More greenhouse gases were produced in 2018 than any previous year, despite more than 20 countries reducing their carbon emissions since 2000, research from UNSW Sydney and their collaborators has shown.
And while the COVID-19 pandemic may have brought about a temporary reprieve in carbon emission, experts have forecast a return to the previous upward trajectory of greenhouse gas production after observing economic growth moving back to previous levels.
In a study published this week in Environmental Research Letters,the researchers show that road transport, meat consumption and a global trend towards expanding floorspaces – otherwise the hallmarks of affluent economies – were big factors behind greenhouse gas increases while industry, agriculture and the energy systems continued to account for a substantial slab of the carbon emission total.
Professor Tommy Wiedmann from UNSW’s School of Civil and Environmental Engineering was part of a team of 29 researchers from six continents that examined the latest, globally available emissions data for the decade leading up to 2018.

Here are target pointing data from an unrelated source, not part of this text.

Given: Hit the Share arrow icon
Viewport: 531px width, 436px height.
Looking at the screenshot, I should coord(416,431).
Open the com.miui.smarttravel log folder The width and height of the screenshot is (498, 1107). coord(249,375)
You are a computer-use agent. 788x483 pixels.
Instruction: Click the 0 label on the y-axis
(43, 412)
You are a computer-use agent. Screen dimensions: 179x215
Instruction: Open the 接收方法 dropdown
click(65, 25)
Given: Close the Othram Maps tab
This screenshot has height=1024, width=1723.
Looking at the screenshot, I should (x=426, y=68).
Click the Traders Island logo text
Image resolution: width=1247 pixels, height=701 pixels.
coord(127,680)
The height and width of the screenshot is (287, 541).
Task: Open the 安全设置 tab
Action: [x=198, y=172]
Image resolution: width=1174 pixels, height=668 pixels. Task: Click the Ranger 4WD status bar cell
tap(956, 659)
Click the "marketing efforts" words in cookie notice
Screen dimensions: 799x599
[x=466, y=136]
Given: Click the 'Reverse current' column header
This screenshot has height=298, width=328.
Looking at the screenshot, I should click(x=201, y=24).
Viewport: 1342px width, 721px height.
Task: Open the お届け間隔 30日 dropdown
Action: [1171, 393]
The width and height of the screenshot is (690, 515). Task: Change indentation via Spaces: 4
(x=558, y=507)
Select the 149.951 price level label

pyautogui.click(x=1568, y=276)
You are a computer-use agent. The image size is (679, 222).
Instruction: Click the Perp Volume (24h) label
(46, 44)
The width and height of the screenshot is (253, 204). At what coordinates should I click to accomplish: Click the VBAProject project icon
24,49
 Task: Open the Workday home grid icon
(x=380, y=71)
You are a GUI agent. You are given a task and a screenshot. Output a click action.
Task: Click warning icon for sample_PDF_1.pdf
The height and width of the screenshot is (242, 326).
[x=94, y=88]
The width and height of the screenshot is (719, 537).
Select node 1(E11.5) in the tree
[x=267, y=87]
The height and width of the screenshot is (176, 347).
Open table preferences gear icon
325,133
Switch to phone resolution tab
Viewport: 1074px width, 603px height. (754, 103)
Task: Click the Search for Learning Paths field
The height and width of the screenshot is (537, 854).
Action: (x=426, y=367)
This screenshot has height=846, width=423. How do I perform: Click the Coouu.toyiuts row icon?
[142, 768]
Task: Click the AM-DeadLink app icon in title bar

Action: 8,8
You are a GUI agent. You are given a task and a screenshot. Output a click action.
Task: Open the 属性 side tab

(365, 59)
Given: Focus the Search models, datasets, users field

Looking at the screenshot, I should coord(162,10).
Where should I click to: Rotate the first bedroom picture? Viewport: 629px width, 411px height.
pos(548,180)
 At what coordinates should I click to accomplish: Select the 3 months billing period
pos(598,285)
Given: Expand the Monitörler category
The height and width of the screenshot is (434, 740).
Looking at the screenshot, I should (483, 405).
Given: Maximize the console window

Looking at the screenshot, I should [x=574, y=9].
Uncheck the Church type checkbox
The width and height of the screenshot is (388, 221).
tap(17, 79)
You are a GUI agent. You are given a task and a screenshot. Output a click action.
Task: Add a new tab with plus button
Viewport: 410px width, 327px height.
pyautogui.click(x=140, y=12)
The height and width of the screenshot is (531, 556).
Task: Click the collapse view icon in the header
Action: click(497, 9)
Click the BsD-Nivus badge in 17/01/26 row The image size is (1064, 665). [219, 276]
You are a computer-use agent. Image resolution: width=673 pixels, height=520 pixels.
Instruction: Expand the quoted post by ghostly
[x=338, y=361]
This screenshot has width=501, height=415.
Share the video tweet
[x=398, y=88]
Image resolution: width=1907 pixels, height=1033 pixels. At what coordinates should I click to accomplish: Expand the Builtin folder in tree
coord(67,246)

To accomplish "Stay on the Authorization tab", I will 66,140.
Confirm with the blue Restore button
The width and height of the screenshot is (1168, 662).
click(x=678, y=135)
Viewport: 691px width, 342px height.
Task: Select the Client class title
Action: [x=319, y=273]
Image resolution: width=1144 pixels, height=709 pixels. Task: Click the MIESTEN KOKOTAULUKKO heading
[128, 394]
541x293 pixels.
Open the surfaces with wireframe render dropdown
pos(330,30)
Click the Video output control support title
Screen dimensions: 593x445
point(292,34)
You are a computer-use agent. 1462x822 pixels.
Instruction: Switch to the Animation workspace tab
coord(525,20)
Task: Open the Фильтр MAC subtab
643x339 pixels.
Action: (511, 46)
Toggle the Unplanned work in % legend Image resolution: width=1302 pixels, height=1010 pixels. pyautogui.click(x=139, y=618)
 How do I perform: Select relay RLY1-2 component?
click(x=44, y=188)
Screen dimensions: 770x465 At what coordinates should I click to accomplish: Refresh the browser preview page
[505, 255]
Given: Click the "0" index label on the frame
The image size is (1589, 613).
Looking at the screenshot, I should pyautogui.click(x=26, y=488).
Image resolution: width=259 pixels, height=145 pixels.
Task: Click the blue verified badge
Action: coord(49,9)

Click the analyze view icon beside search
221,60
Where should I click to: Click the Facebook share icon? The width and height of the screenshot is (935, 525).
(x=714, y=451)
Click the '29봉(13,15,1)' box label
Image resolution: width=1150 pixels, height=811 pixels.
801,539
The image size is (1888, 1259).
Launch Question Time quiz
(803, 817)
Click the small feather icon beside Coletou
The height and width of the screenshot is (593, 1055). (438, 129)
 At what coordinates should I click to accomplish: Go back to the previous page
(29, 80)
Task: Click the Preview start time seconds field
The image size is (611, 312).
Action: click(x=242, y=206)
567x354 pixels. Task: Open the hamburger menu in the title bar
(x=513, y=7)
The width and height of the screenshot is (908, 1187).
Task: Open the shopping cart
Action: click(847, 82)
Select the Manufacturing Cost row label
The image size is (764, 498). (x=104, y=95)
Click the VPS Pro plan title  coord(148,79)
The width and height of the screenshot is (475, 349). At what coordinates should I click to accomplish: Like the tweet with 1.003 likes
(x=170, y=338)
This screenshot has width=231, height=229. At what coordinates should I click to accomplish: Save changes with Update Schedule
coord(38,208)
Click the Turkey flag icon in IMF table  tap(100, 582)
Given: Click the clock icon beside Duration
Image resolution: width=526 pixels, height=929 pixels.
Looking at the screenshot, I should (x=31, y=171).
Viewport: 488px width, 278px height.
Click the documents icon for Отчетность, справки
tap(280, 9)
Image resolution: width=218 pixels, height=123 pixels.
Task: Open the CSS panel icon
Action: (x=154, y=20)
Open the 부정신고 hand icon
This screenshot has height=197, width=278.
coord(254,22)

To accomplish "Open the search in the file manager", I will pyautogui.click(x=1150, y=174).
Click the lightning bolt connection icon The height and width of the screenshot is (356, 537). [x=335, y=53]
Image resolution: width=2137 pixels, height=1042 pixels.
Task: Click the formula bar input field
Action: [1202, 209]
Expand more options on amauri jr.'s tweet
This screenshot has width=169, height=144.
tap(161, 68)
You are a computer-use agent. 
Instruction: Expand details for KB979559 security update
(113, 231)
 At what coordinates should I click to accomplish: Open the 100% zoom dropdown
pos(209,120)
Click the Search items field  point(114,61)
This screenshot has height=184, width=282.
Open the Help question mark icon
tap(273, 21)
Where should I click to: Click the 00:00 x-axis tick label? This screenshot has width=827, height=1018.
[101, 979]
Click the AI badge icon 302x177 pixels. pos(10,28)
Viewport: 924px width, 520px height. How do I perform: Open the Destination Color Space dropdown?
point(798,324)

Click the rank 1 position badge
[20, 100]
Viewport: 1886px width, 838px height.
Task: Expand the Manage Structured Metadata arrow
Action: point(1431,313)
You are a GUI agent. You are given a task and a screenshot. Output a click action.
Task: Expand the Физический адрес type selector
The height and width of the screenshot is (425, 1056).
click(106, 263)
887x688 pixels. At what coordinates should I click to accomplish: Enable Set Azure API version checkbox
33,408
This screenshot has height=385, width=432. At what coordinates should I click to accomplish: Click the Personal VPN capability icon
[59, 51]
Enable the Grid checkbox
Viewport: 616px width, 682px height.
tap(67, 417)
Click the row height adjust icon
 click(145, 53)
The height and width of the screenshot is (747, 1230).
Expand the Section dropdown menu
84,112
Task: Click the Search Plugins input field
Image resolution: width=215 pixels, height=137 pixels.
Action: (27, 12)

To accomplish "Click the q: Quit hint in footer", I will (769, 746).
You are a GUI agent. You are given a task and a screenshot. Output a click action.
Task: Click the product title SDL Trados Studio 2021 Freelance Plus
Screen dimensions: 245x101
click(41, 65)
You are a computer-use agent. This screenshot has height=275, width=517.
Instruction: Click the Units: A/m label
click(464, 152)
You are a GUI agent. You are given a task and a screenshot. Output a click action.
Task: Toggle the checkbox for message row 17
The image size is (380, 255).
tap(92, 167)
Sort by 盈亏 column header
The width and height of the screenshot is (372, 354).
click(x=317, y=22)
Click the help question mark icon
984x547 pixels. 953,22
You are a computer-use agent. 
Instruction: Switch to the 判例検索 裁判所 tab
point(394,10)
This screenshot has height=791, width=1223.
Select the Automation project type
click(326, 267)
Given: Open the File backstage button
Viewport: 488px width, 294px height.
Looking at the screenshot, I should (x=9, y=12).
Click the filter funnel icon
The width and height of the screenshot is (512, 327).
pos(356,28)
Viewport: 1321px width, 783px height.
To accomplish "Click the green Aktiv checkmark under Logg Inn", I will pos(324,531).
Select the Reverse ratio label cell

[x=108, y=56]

He says the group looked at emissions in 10 regions of the world as well as comparing which sectors in each were responsible for the largest emissions – and which showed the largest growth.
“The main thing we found is that almost everywhere we looked, and in almost every sector, greenhouse gas emissions just kept on rising, right up to the beginning of COVID-19, when we had the highest greenhouse gas emissions we've ever had,” Prof. Wiedmann says.
“This is despite the fact there are more than 20 countries that have reduced their emissions. It’s when you take this bird’s eye view of the total emissions that you see that those reductions barely make a difference.”
Prof. Wiedmann says he knew that emissions were still growing, but he was surprised that moves towards renewable energy have not made larger dents in the emissions.
“The results are quite sobering, we just haven’t been able to bend the curve. Yes, we have slowed the growth of emissions a bit when compared to the decade leading up to 2010, but if we want to meet the Paris Agreement target by 2050, then we have to get emissions down really quickly.”
The study divided sectors into the five major groups of energy, industry, buildings, transport, and land use. The researchers focused on the trends in these sectors and their underlying components – such as electricity generation, road transport, or livestock emissions – as well as broad drivers like economic growth, population growth, energy efficiency, and carbon intensity of different human activities. They calculated the extent to which each factor had an impact for each sector and world region.
Lead author of the study, researcher Dr. William Lamb from Berlin’s Mercator Research Institute on Global Commons and Climate Change, says global greenhouse gas emissions increased by 11 per cent from 2010 to 2018.
“Only a few sectors saw a significant downward trend, such as the energy sector in Europe,” Dr. Lamb says.
“By contrast, climate-damaging coal power generation increased in Asia. And emissions in the transport and building sectors rose in almost all regions of the world – this was in part because people in rich countries are travelling more and more and taking up more and more living space.”
The study also found that global freight travel activity grew by 68 per cent in the last two decades, while the largest emitter overall was the industrial sector, adding the equivalent of 20.1 gigatonnes of CO2 worldwide in 2018, which was 35 per cent of total emissions and 14 per cent more than in 2010.